Your agent works on your laptop. Then you deploy it to a serverless function and it dies at fourteen minutes — mid-loop, halfway through a plan, holding a half-finished result you can't recover. Or the video render times out. Or the nightly batch job gets killed and you find out from a customer. Serverless was built for requests that finish in milliseconds; a lot of the interesting work founders ship now — agent loops, renders, fan-out jobs, anything that waits on another API — doesn't.

The usual fix is to stand up your own queue, a worker fleet, a retry policy, a dead-letter table, and a dashboard to see what's stuck. That's a week of undifferentiated infrastructure before your actual feature works in production.

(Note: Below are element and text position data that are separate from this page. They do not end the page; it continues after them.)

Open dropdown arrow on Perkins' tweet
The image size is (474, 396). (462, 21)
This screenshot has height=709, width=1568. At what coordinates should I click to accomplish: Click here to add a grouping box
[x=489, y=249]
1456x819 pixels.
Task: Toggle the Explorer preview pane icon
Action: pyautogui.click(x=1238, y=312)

What it is: Trigger.dev is an open-source platform for durable background jobs and AI agents, written for TypeScript. You write a normal async function, and it runs it with retries, queues, idempotency, and full observability — with no timeout.

What it is#

Trigger.dev lets you write long-running tasks as ordinary code and get production durability around them for free. Its own framing: build and deploy fully-managed AI agents and workflows, with "durable, long-running tasks with retries, queues, observability, and elastic scaling out of the box." The load-bearing difference from a plain function platform is right there in the docs — tasks can execute with absolutely no timeouts, unlike AWS Lambda, Vercel, and other serverless runtimes.

For agent work specifically, that means you can write an agent loop in the framework and models you already use, deploy it, and get durability, retrying, human-in-the-loop pauses, and observability without building any of it. A companion piece, Realtime, bridges your background task back to your app: subscribe to a run for live status, stream LLM responses straight to the user, and build reactive UIs powered by the work happening in the background.

It's genuinely open source — Apache-2.0, self-hostable — with a managed Cloud if you'd rather not run it.

Who it's for#

If you have work that's too long or too important to run inside a request, this is aimed at you: an agent that plans over minutes, a render pipeline, a scheduled batch job, a webhook that fans out into fifty downstream calls, an onboarding flow with retries and delays. If you've ever written the sentence "it works locally but times out in production," Trigger.dev is the shape of the fix.

Who it isn't for: if your background work is one tiny fire-and-forget email, a full jobs platform is more than you need — a queue primitive or your framework's built-in tasks will do. And it's TypeScript-first; if your stack is Python or Go end-to-end, the fit is weaker (you'd trigger tasks over the API rather than author them natively).

How to start#

Install the SDK and define a task — a task is just an async function with a durable wrapper around it:

// trigger/summarize.ts
import { task } from "@trigger.dev/sdk";

export const summarizeDoc = task({
  id: "summarize-doc",
  retry: { maxAttempts: 3 },          // automatic retries with backoff
  run: async (payload: { docUrl: string }) => {
    const text = await fetchDoc(payload.docUrl);        // could take minutes — no timeout
    const summary = await callLLM(text);                // retried if it 429s
    await saveSummary(payload.docUrl, summary);
    return { summary };                                  // observable in the dashboard
  },
});

Trigger it from anywhere in your app — an API route, another task, a cron schedule:

import { summarizeDoc } from "./trigger/summarize";

// returns immediately with a run handle; the work happens durably in the background
const handle = await summarizeDoc.trigger({ docUrl: "https://example.com/report.pdf" });

That's the whole model: normal code in run, .trigger() to enqueue, and the platform handles the queue, the retries, the idempotency, and the run history. Every run shows up in the dashboard with its logs, attempts, and payload — so a failure is something you see, not something a customer reports.

What it costs#

As of July 2026, Trigger.dev Cloud is metered on runs:

And because it's Apache-2.0, you can self-host the whole thing and pay only for the boxes it runs on.

The honest catch#

Three things to weigh. First, it's a real dependency to adopt, not a snippet: an SDK, a trigger/ directory, and a deploy step in your pipeline. That's the correct trade for durable infrastructure, but it's more than dropping in a library. Second, it's TypeScript-first — a great fit if that's your stack, a compromise if it isn't. Third, the meter counts runs, so a chatty design that fans one job into thousands of tiny runs can climb tiers faster than you'd guess; model your run volume before you commit, and batch where it's cheap to.

The takeaway#

If your agents and long jobs keep dying on serverless timeouts, Trigger.dev is the "stop building your own queue" button: write the function, wrap it in task(), get retries, queues, idempotency, and observability with no time limit — free to start, open source if you want to own it. It's the durable-execution half of the background image pipeline we built, and the reason an agent that waits on a long tool call can survive the wait.